The next day we met at the surgeon's office with an oncologist and she took us through the steps of chemotherapy. She said that the baby would be fine and suffer no ill effects from the chemo. And she also said that my tumor's size put me at Stage 4 breast cancer. That meant that cancer was going to take my life shortly no matter what they did to me. My baby would be without a mother and my husband would be forced to raise the child on his own. She said the typical survival time for Stage 4 was 18 months. I had to call my boss the next morning and told her that I would not be coming back to work -- ever.
We obviously didn't like what the doctors had to say. All of this was happening too fast. We wanted another opinion from someone who had seen this special kind of case before. Luckily, my father-in-law had some connections with a very reputable hospital and that afternoon a very well respected breast cancer surgeon called me. I told him my story (what I knew of it) and he listened. I don't recall what he said, but I remember that I felt so calm and sure after I talked to him. We were due to see him the next day.
At our visit with the new breast surgeon, I went through the same process of exam. We brought him my slides from the first doctor's diagnosis to be retested. We went home feeling like maybe the diagnosis was wrong and I didn't have cancer after all. But I did get a phone call later that day from my doctor confirming that I did have cancer. So we were back at square one, not knowing the future.
The next day my husband, mother-in-law, and I spent about 8 hours at my new doctor's office. I underwent a mammogram, a sonogram, and had a Core Needle biopsy done on the lump. The staff was so wonderful and supportive. They got everything ready for my first surgery, which was in just a few days. I also saw a high-risk pregnancy doctor who said that I would be fine and there was no reason for me to worry about the pregnancy. Things were looking a little better.
I had a sentinel node biopsy and mediport put in while I was 27 weeks pregnant. I had radioactive fluid shot into my breast the day before so that my key lymph nodes would light up under x-ray and my surgeon would know which few to remove to see if my cancer had spread.
The mediport was a coin-shaped disk that went just under the skin above my left breast. It would be used as a line to get blood, and a place for an IV for chemo. I woke from the surgery worried about the baby because we could not find any fetal heart tones. But after a few tries, my baby came around and we could hear the slowed heart rate (due to my anesthesia).
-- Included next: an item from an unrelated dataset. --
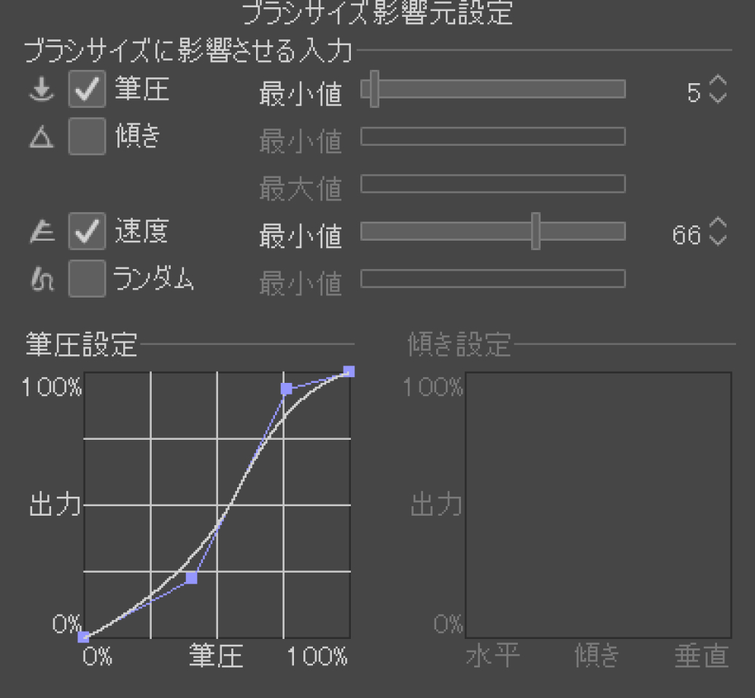This screenshot has height=698, width=755.
Task: Uncheck the 速度 checkbox
Action: pyautogui.click(x=87, y=231)
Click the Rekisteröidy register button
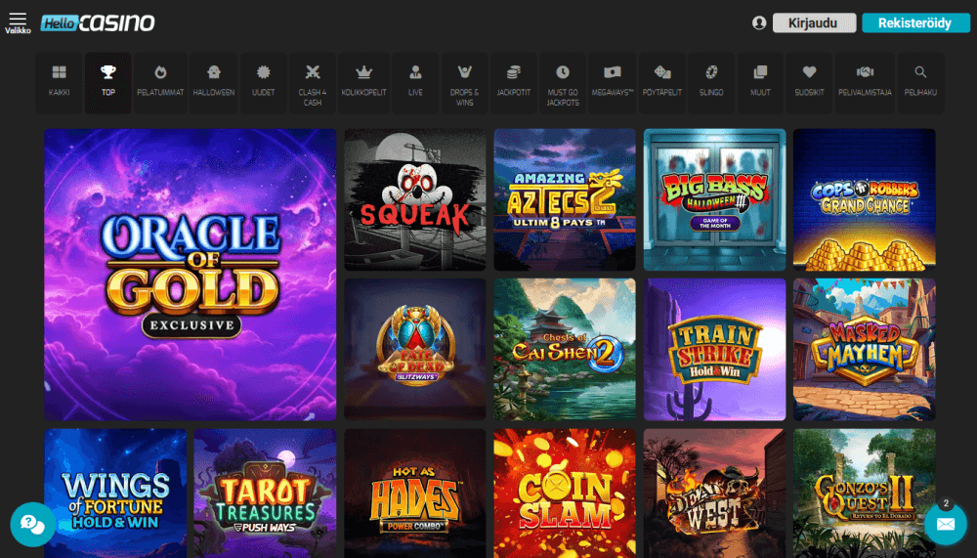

A few shocks to the baby got it moving again. Meanwhile I was busy vomiting because of the anesthesia. I didn't get home until late that evening.
We got a call a couple of days later with the results -- no spreading to the lymph nodes at all! My cancer was contained in my breast. And it was also ER/PR negative, which supposedly was a good thing.
The next step was meeting with an oncologist to map out my plan for chemo. My oncologist wanted to start chemo right away. I would be given 3 cycles of Adriomycin and Cytoxin to try to shrink the tumor and catch any microscopic cells that may have gone elsewhere in my body. Normally someone like me would just have a mastectomy and radiation, but with my young age, my doctor didn't want to take any chances. I would be starting chemo immediately.
I was so busy with all of my appointments that I rarely had time to worry or feel sorry for myself. My new job was fighting this disease and making sure that my baby was delivered healthy and full term. I had so much support from friends, clergy, fellow parishioners, co-workers, and family. I received so many cards and had hot meals brought to me every night. I had people all over the world praying for me. I had a baby shower, went back to school to pack up my room, and continued on with life as best I could.